Instructions to follow
Skip any pictures. Repeat the data exactly, from its first line through the line that holds "Task: Click Caroline Howard's profile photo", both included.

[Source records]

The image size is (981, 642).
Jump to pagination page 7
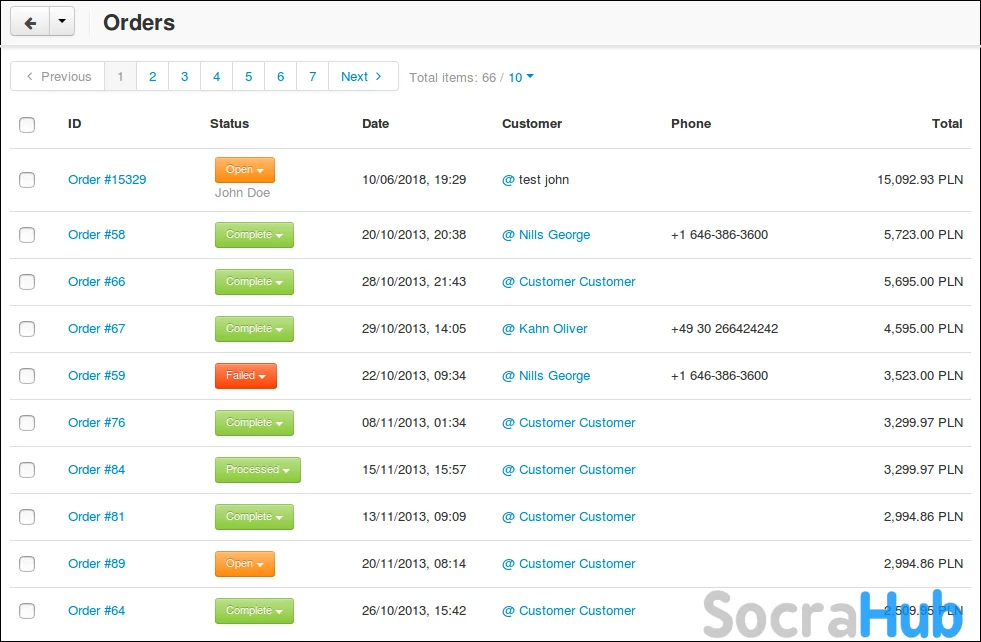pyautogui.click(x=312, y=77)
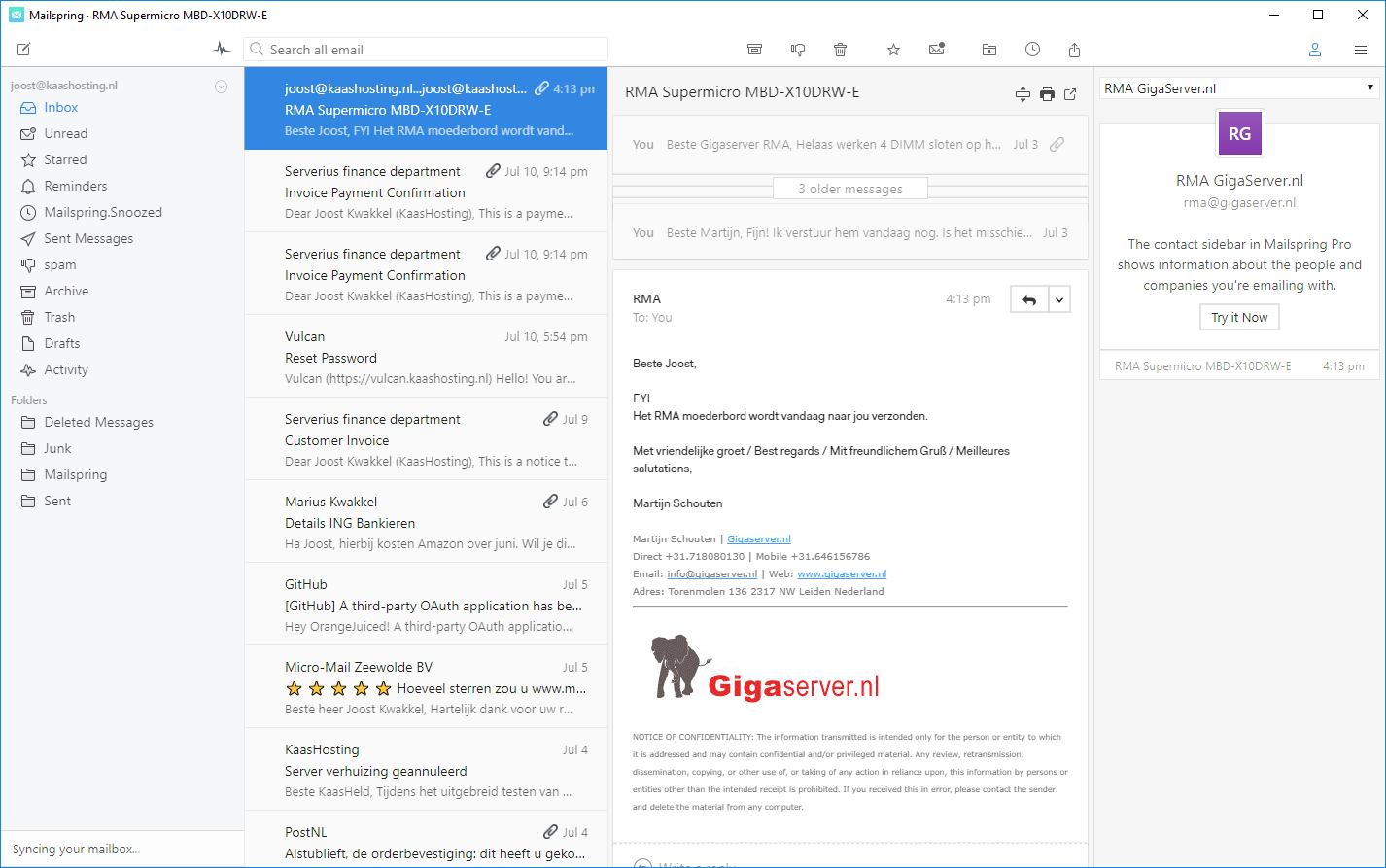Screen dimensions: 1386x868
Task: Archive the open email thread
Action: coord(754,50)
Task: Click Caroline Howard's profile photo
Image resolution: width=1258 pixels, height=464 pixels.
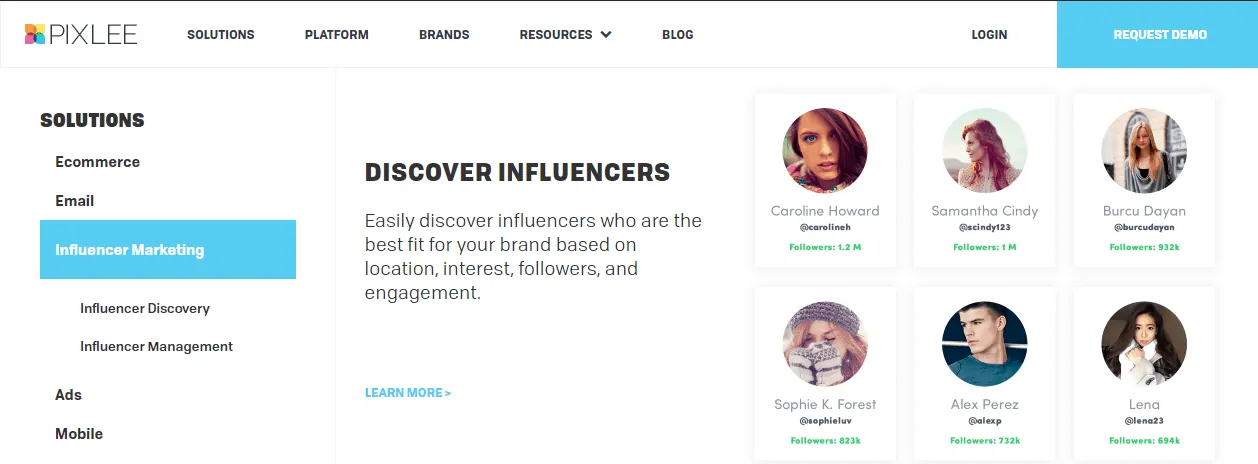Action: (825, 150)
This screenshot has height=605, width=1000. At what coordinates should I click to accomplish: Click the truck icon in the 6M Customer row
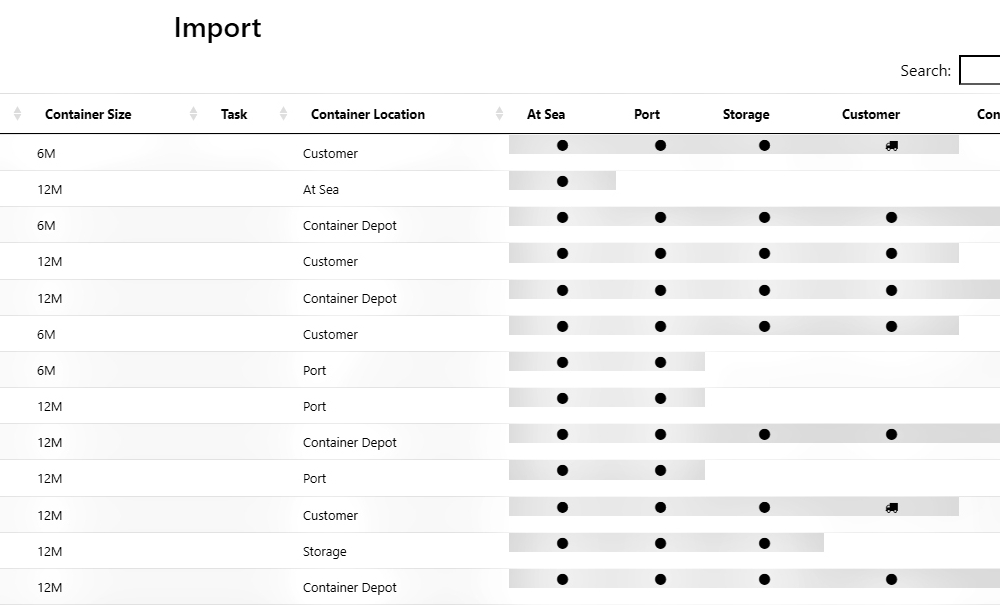pos(891,146)
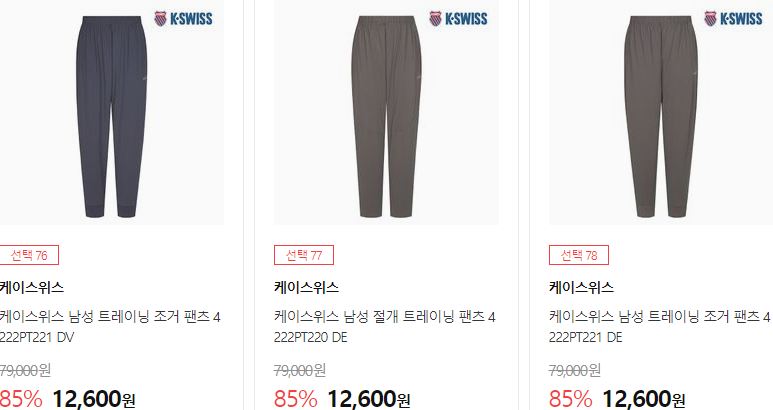Click the 85% discount label on the 선택 77 item
Screen dimensions: 773x410
click(296, 399)
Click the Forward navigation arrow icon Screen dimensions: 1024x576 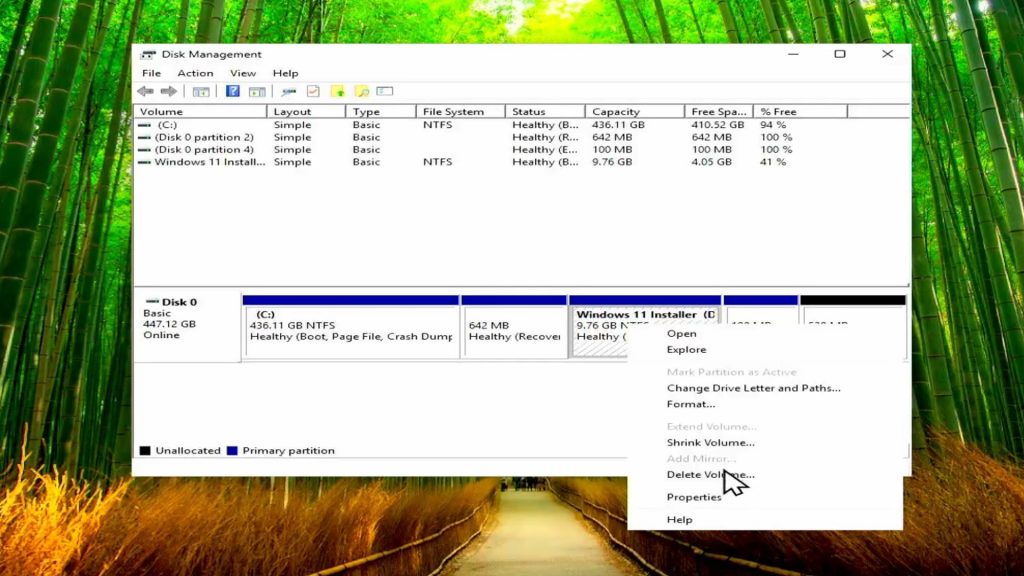[167, 91]
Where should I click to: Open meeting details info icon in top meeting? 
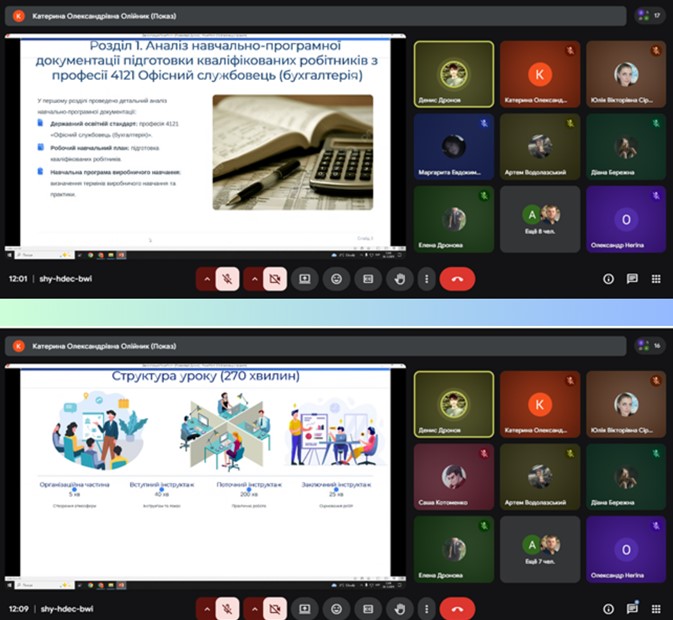click(608, 280)
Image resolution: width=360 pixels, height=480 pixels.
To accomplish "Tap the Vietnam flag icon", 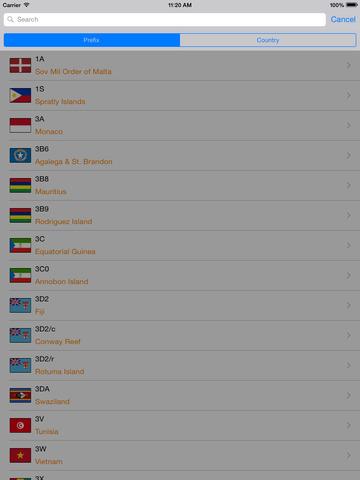I will 20,455.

Exercise output
The image size is (981, 642).
Jump to pagination page 7
pyautogui.click(x=312, y=77)
Screen dimensions: 1386x868
Task: Archive the open email thread
Action: coord(754,50)
Task: Click Caroline Howard's profile photo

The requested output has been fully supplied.